Spokespeople for communities displaced from their homes on Colombia’s Caribbean coast say that the return of these people to their homes is too slow, due to a lack of government support, El Heraldo reported Monday.
Rafael Elias Fernandez, a representative for the Displaced Peoples Organization, said that the coastal communities have been “abandoned by the state” and that there are “many inconsistencies in the humanitarian aid” provided.
According to statistics collected by the International Red Cross, there are some 71,000 displaced Colombians living in Sincelejo, the capital of the coastal Sucre department.
The majority of these citizens were forced from their homes in the Montes de Maria mountain range and are now living in extreme poverty in the department capital.

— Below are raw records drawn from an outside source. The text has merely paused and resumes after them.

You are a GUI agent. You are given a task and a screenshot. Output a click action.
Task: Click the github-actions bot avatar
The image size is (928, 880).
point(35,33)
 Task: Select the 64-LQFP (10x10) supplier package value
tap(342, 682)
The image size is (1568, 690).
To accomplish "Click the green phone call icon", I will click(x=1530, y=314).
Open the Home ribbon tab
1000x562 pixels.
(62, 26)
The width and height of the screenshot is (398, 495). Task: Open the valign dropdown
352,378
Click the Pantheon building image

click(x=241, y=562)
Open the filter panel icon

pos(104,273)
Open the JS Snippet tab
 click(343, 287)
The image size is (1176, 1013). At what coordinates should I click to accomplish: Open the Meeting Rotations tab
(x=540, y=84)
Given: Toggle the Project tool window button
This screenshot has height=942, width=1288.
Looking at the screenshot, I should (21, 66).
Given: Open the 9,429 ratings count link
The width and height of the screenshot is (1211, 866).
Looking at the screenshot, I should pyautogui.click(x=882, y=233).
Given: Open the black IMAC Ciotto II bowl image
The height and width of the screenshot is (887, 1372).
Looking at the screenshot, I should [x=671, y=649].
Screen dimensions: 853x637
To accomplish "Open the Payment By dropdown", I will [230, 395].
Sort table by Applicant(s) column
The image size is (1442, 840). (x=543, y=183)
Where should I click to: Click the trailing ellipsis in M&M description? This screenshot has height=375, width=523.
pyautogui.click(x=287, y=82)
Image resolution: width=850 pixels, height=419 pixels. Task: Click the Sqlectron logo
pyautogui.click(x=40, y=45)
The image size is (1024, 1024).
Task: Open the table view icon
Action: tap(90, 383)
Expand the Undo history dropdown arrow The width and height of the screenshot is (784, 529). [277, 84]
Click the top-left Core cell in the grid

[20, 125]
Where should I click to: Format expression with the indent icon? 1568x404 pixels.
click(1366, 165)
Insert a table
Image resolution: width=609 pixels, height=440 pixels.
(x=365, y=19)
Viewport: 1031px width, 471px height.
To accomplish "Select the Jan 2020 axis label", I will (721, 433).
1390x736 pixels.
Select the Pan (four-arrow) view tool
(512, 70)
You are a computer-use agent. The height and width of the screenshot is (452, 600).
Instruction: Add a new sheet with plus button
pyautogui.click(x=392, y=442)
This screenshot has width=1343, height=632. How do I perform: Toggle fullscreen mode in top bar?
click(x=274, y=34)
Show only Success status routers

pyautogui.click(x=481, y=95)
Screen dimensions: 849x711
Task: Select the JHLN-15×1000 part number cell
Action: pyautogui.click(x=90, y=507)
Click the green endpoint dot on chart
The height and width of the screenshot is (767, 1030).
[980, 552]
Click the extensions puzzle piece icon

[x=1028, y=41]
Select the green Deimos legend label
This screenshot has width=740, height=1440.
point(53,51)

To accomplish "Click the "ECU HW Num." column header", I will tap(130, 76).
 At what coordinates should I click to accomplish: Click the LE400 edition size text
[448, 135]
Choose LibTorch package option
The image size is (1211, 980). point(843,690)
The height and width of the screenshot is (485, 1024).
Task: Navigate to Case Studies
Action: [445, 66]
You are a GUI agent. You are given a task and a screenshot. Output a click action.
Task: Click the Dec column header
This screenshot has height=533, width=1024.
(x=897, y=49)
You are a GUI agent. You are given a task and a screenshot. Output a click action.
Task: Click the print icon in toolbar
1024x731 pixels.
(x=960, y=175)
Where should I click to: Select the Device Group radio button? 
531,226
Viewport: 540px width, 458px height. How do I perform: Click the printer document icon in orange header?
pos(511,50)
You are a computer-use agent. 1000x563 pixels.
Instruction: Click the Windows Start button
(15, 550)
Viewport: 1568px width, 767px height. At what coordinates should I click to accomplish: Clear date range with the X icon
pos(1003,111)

Colombia’s National Commission for Reparation and Reconciliation say that just 1,296 people from the region have been returned to their homes in the last five years.
Civil organizations that work with the displaced communities blame a lack of support by the Colombian government in this particular area for the delay.
“Although the state has received contributions from the international community in money … there are areas where nothing has arrived,” said Fernandez.
Other representatives for displaced communities have also said that the citizens are not receiving the aid the that they are entitled to, and that no land is being bought for them to help them move back to their homes.
Thousands of Colombians have been, and continue to be, displaced from their homes due to armed conflict by drug-trafficking and guerrilla groups.